Task input

++++++++

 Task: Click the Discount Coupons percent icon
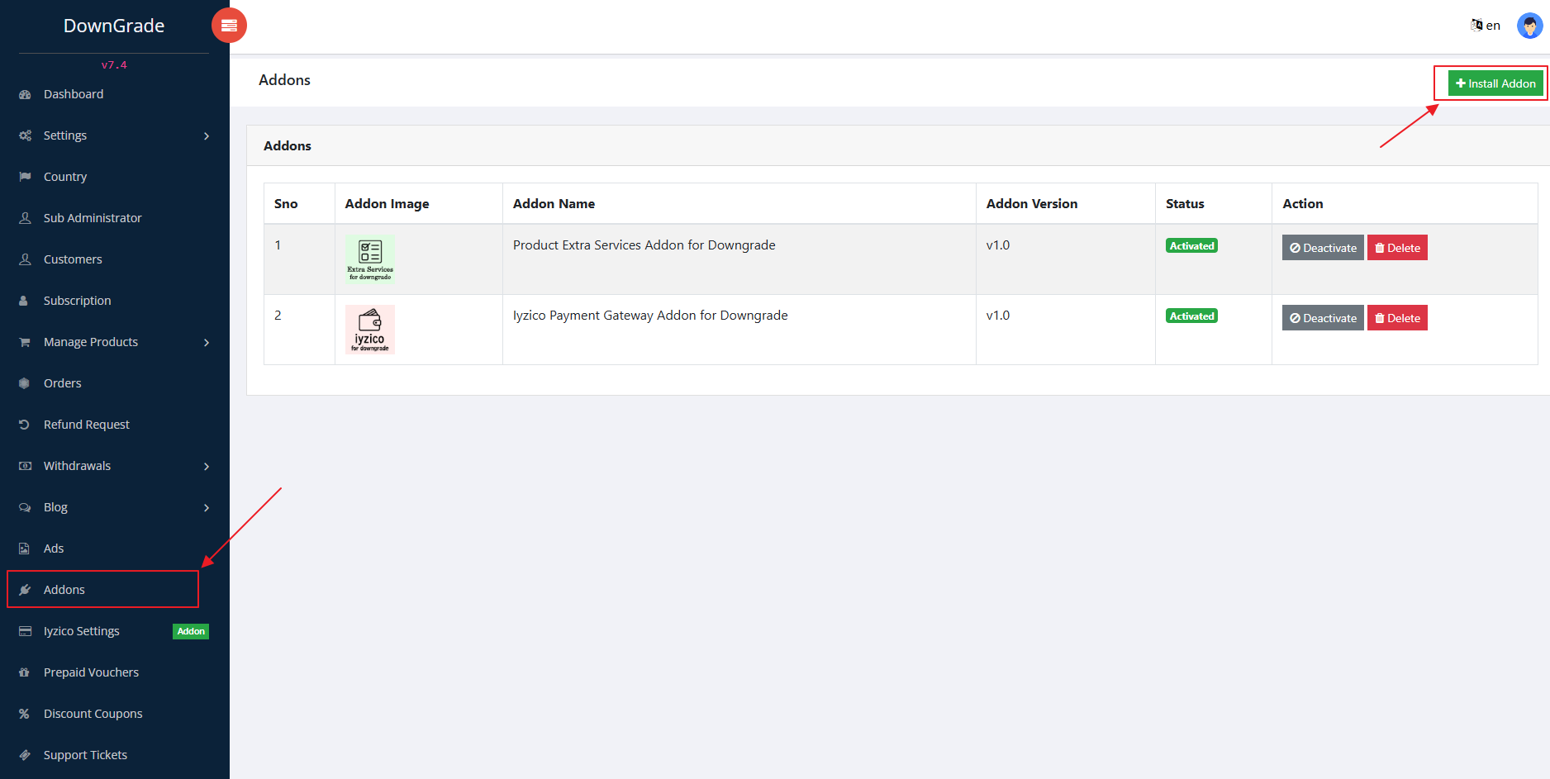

++++++++

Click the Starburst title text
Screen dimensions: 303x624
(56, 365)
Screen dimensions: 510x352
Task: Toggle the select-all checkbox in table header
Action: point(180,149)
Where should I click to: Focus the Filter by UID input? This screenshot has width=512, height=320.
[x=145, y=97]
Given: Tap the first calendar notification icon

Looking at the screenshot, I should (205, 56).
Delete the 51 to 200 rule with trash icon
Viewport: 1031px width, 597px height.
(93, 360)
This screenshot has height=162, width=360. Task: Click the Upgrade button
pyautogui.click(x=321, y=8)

++++++++

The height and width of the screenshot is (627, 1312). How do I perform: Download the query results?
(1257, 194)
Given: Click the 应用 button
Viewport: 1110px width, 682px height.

++++++++

Aim of the exercise
Once you find the line with "Screen dimensions: 303x624" in the entries above, output it and each line after it up to and including the line with "Delete the 51 to 200 rule with trash icon", and nothing else.

Response
Screen dimensions: 303x624
(56, 365)
Screen dimensions: 510x352
Task: Toggle the select-all checkbox in table header
Action: point(180,149)
Where should I click to: Focus the Filter by UID input? This screenshot has width=512, height=320.
[x=145, y=97]
Given: Tap the first calendar notification icon

Looking at the screenshot, I should (205, 56).
Delete the 51 to 200 rule with trash icon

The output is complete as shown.